Friday, July 18, 2014

market monetarism


Understanding the Crank Epidemic by Krugman
James Pethokoukis and Ramesh Ponnuru are frustrated. They’ve been trying to convert Republicans to market monetarism, but the right’s favorite intellectuals keep turning to cranks peddling conspiracy theories about inflation. Three years ago it was Niall Ferguson, citing a bogus source. Ferguson was widely ridiculed, by moderate conservatives as well as liberals — but here comes Amity Shlaes, making the same argument and citing the same source. The “reform conservatives” have made no headway at all. 

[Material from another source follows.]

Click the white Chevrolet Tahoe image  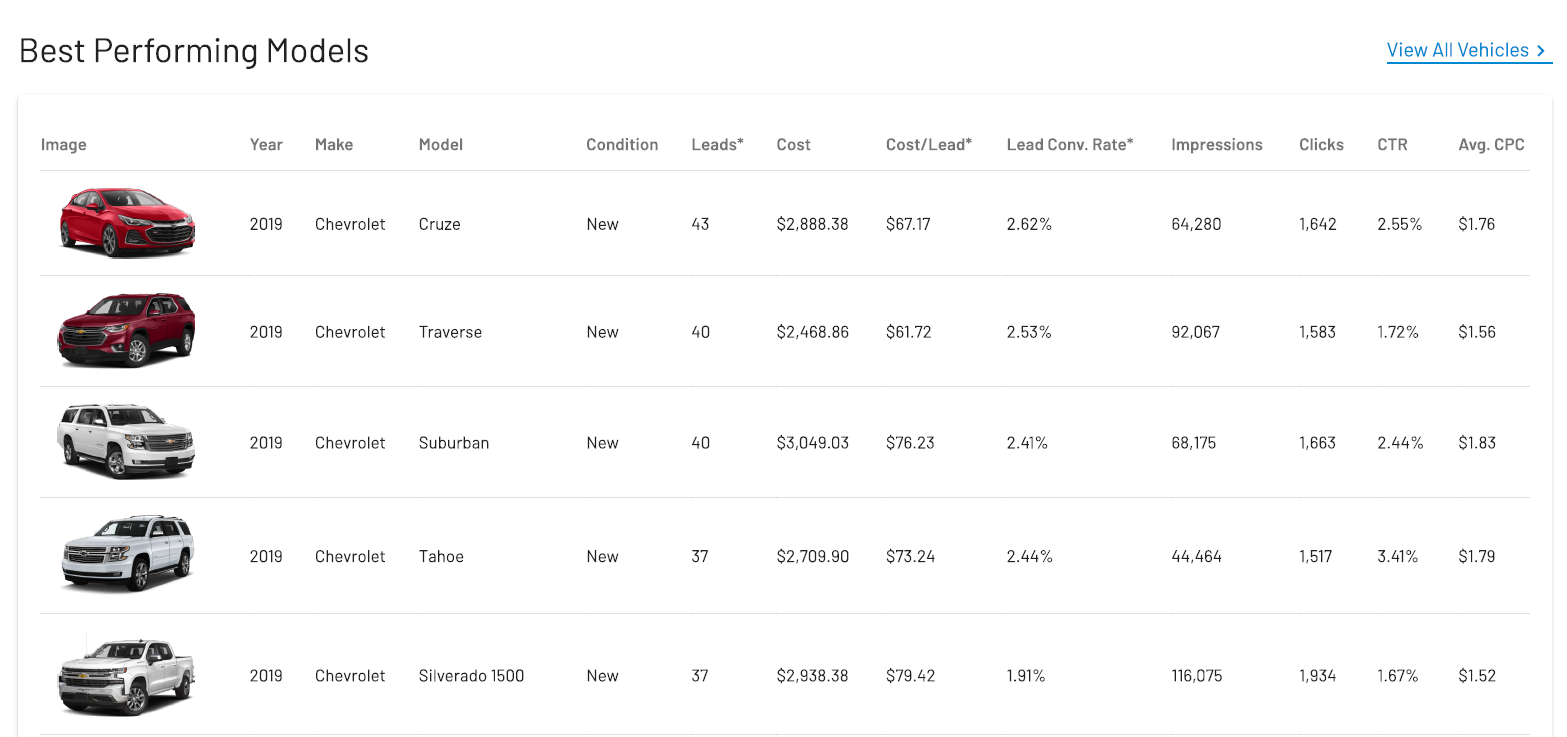127,554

Why this lack of progress? 
The answer is that inflation paranoia isn’t a simple misunderstanding that can be corrected by pointing to evidence. It’s deeply embedded in the modern conservative psyche. Government action must, by definition, have disastrous results; and whatever market monetarists may try to say, their political comrades will continue to lump monetary policy in with fiscal stimulus and Obamacare. And fiat money can’t work — Francisco D’Anconia said so, and it must be true. So it’s always the 70s, if not Weimar, and if the numbers say otherwise, they must be cooked. Evidence has a well-known liberal bias. 
Even the rare conservative willing to admit that we don’t yet have high inflation won’t admit that this suggests something wrong with models that predicted a huge inflation surge. No, it’s just a miracle
So market monetarism isn’t going anywhere, politically. It was conspicuously absent in the Eric Cantor-sponsored book of supposed new ideas — and Cantor himself was knocked out of Congress by a faith-based Randite (which doesn’t make sense, but sense also has a well-known liberal bias.) 
Sorry, guys, but you have no home.
 And he doesn't mention Taylor's push to end the Fed's independence.